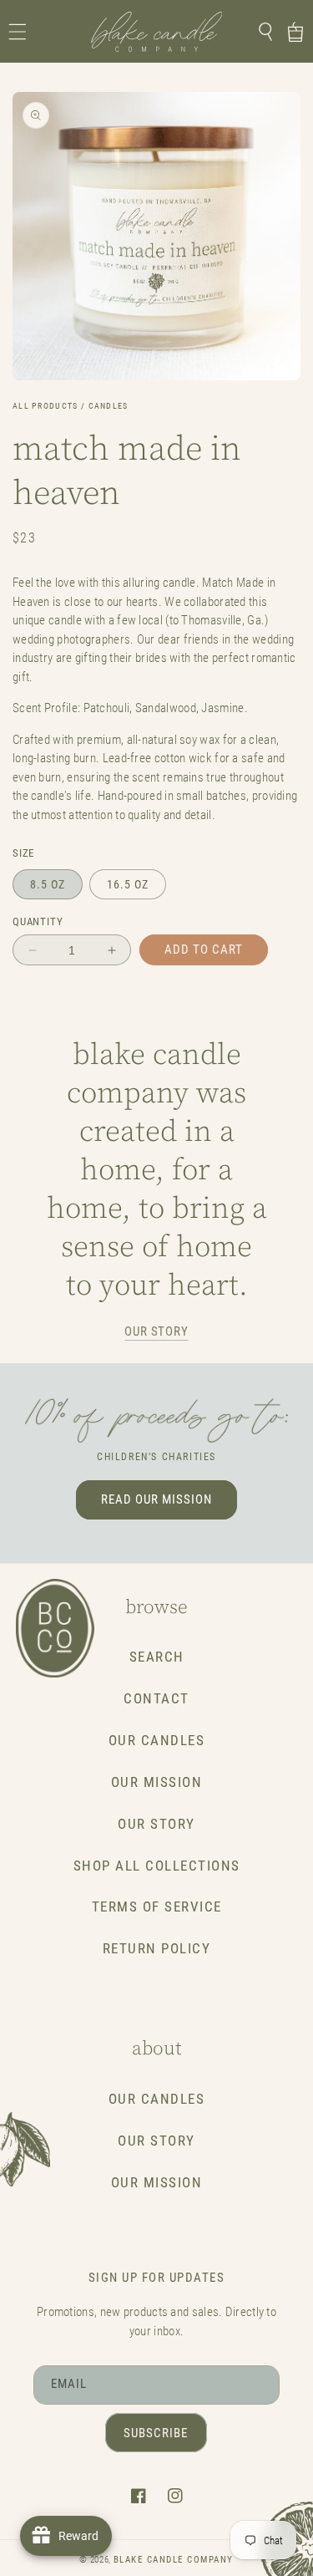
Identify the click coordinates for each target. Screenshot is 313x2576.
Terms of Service (157, 1907)
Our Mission (157, 1782)
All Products (45, 405)
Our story (156, 1331)
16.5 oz (128, 884)
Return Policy (157, 1949)
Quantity (38, 921)
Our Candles (157, 1741)
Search (156, 1657)
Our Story (156, 1824)
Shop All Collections (156, 1866)
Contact (156, 1699)
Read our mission (156, 1499)
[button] (18, 32)
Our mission (157, 2183)
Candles (108, 405)
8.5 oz (47, 884)
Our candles (157, 2099)
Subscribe (156, 2433)
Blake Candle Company (174, 2559)
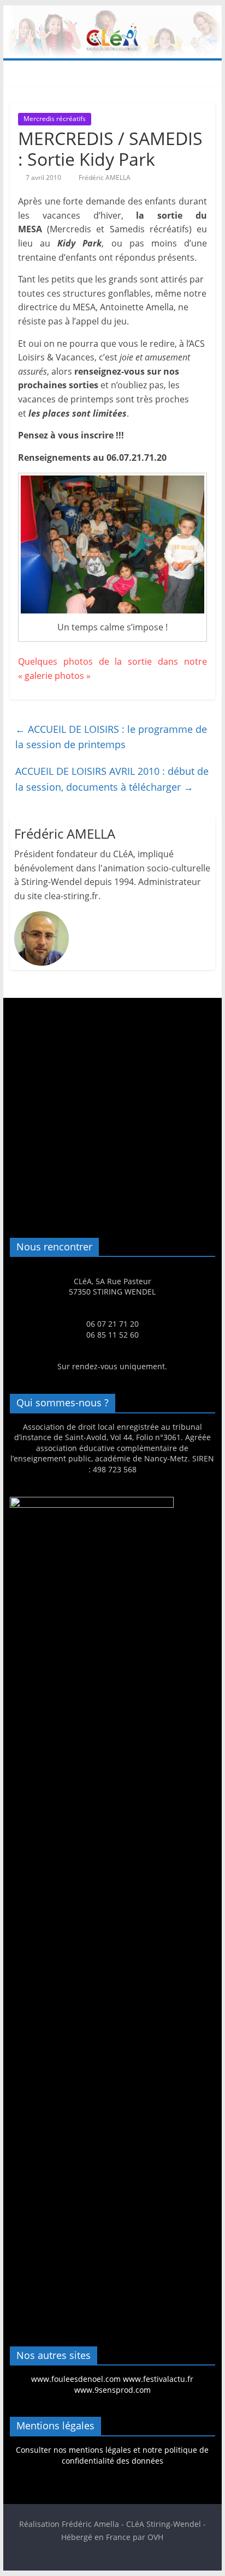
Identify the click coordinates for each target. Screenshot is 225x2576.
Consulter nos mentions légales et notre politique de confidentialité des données (112, 2455)
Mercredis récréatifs (54, 118)
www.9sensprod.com (112, 2390)
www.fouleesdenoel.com (76, 2379)
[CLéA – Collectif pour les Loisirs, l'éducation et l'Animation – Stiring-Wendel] (112, 12)
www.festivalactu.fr (158, 2379)
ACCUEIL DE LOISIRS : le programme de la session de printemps (111, 737)
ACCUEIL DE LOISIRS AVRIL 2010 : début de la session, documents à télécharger (112, 779)
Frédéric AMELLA (105, 177)
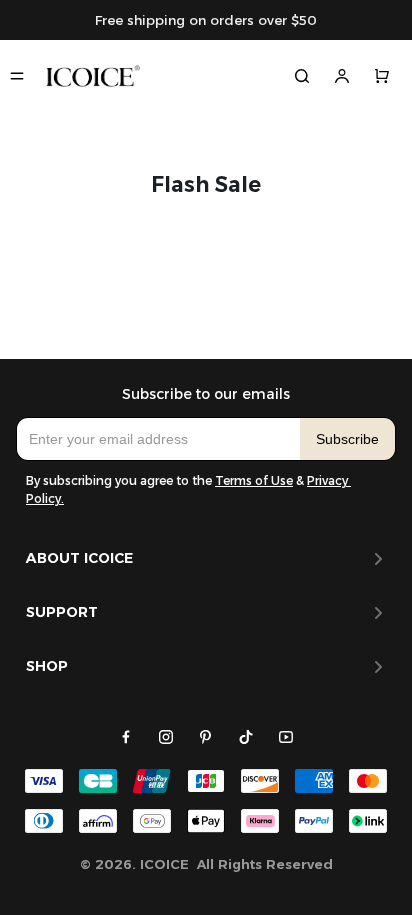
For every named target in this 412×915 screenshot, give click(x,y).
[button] (347, 439)
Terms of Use (254, 480)
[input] (158, 439)
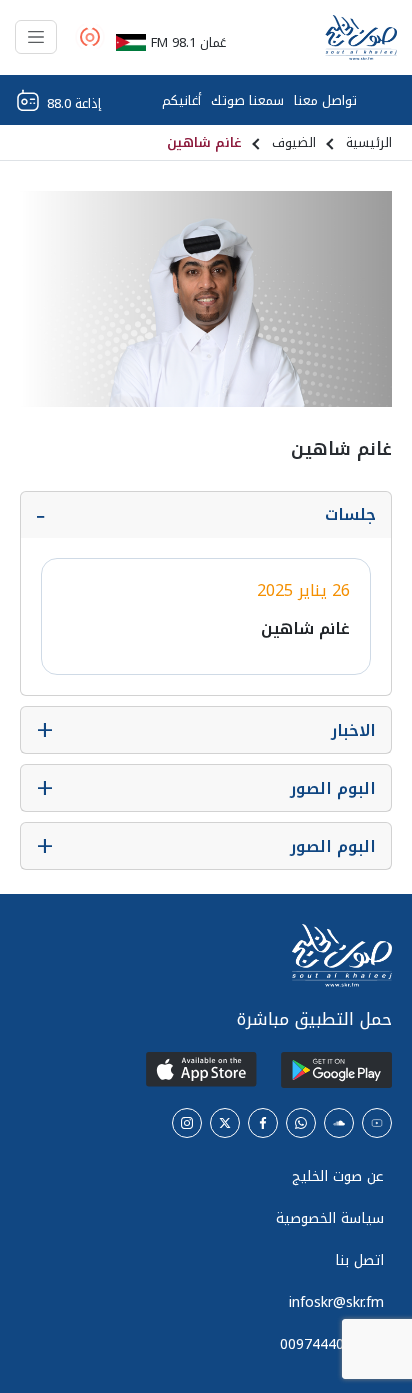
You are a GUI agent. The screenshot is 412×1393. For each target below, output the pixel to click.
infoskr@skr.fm (336, 1302)
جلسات (350, 514)
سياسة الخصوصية (330, 1218)
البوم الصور (333, 788)
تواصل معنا (325, 100)
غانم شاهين (305, 628)
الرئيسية (369, 142)
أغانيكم (181, 100)
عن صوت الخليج (338, 1176)
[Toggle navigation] (36, 37)
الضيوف (294, 142)
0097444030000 (332, 1344)
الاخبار (353, 730)
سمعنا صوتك (247, 100)
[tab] (206, 515)
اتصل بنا (359, 1260)
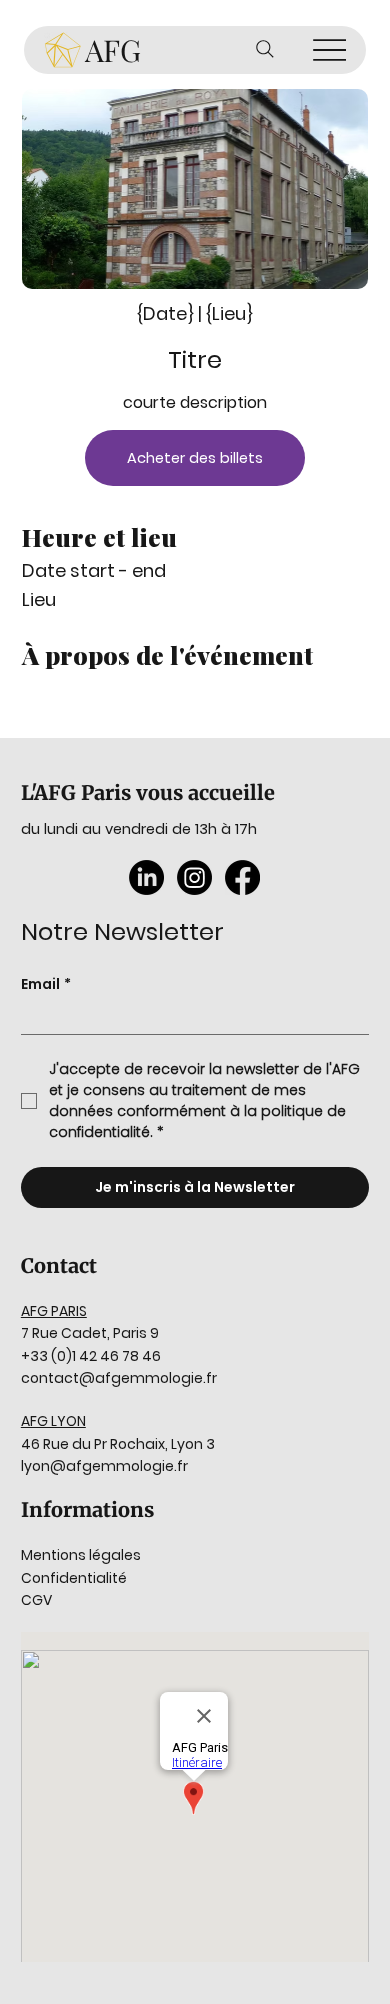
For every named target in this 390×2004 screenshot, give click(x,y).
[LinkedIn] (146, 877)
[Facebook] (242, 877)
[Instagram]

• Directions for this task:
The pictures are not wanted, but every line of the listing should be duplicated exactly.

• Response to this task:
Identify the click coordinates for each target. Screenshot is 313x2576.
Terms of Service (157, 1907)
Our Mission (157, 1782)
All Products (45, 405)
Our story (156, 1331)
16.5 oz (128, 884)
Return Policy (157, 1949)
Quantity (38, 921)
Our Candles (157, 1741)
Search (156, 1657)
Our Story (156, 1824)
Shop All Collections (156, 1866)
Contact (156, 1699)
Read our mission (156, 1499)
[button] (18, 32)
Our mission (157, 2183)
Candles (108, 405)
8.5 oz (47, 884)
Our candles (157, 2099)
Subscribe (156, 2433)
Blake Candle Company (174, 2559)
Identify the click coordinates for each target. Screenshot is 225x2576.
Consulter nos mentions légales et notre politique de confidentialité des données (112, 2455)
Mercredis récréatifs (54, 118)
www.9sensprod.com (112, 2390)
www.fouleesdenoel.com (76, 2379)
[CLéA – Collectif pour les Loisirs, l'éducation et l'Animation – Stiring-Wendel] (112, 12)
www.festivalactu.fr (158, 2379)
ACCUEIL DE LOISIRS : le programme de la session de printemps (111, 737)
ACCUEIL DE LOISIRS AVRIL 2010 : début de la session, documents à télécharger (112, 779)
Frédéric AMELLA (105, 177)
For every named target in this 412×915 screenshot, give click(x,y).
[button] (347, 439)
Terms of Use (254, 480)
[input] (158, 439)
You are a GUI agent. The screenshot is 412×1393. For each target below, output the pixel to click.
infoskr@skr.fm (336, 1302)
جلسات (350, 514)
سياسة الخصوصية (330, 1218)
البوم الصور (333, 788)
تواصل معنا (325, 100)
غانم شاهين (305, 628)
الرئيسية (369, 142)
أغانيكم (181, 100)
عن صوت الخليج (338, 1176)
[Toggle navigation] (36, 37)
الضيوف (294, 142)
0097444030000 (332, 1344)
الاخبار (353, 730)
سمعنا صوتك (247, 100)
[tab] (206, 515)
اتصل بنا (359, 1260)
For every named target in this 390×2004 screenshot, give click(x,y).
[LinkedIn] (146, 877)
[Facebook] (242, 877)
[Instagram]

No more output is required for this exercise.